Lastly, the chief executives of Meta Platforms Inc (NASDAQ:META). and Spotify have expressed concerns over the European Union's regulatory environment for open-source artificial intelligence, arguing that Europe's complex and fragmented regulations are stifling innovation. These are the most recent developments regarding Spotify Technology SA.
InvestingPro Insights
Spotify Technology SA (NYSE:SPOT) has been a focal point for investors with its dynamic growth and market performance. According to InvestingPro data, Spotify holds a market capitalization of approximately $76.23 billion, showcasing its substantial presence in the industry.
The company's Price to Earnings (P/E) ratio stands at 144.3, indicating investors' high expectations for future earnings growth, which is supported by a PEG ratio of 0.98, suggesting that the stock may be reasonably valued relative to its earnings growth potential. Furthermore, Spotify's robust revenue growth of 16.5% over the last twelve months as of Q2 2024, combined with a 27.54% gross profit margin, highlights the company's ability to scale efficiently.
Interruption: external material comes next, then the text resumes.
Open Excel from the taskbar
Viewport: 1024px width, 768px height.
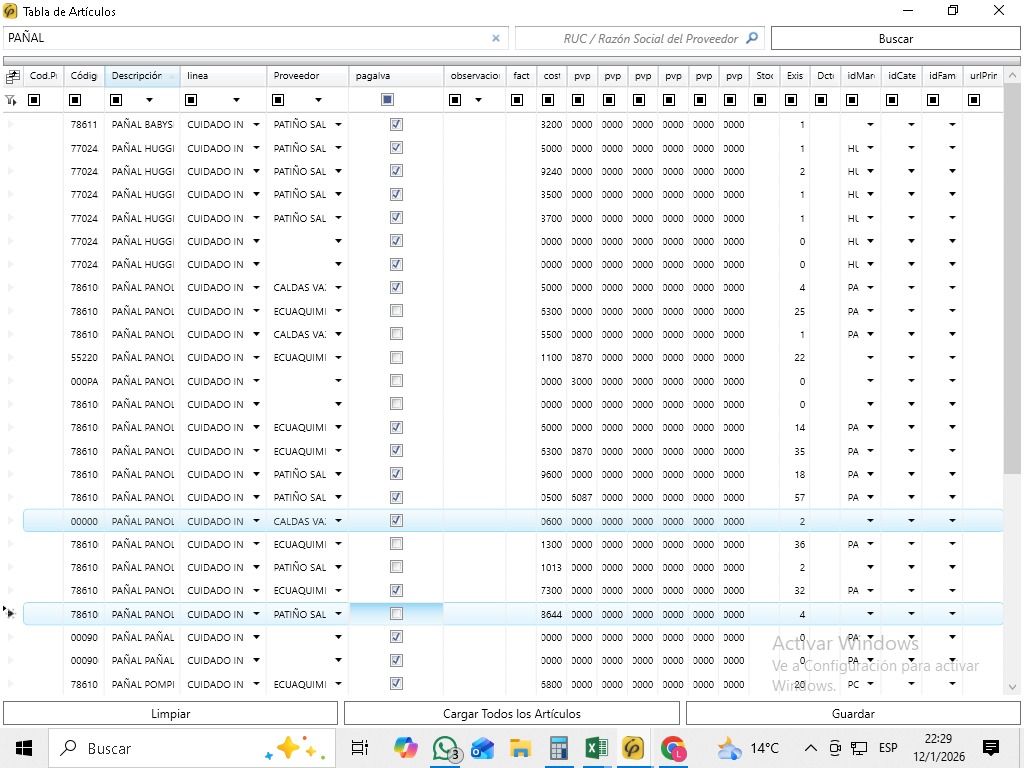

InvestingPro Tips for Spotify reveal that the company is expected to see net income growth this year, which aligns with CFRA's optimistic revenue forecasts. Additionally, the company holds more cash than debt, providing financial flexibility and stability. For investors seeking deeper analysis, there are 19 additional InvestingPro Tips available, including insights into Spotify's valuation multiples and stock price performance, which can be explored further on InvestingPro's dedicated Spotify page.
With Spotify's next earnings date approaching on October 31, 2024, investors will be keen to see if the company can maintain its growth trajectory and continue to meet or exceed market expectations.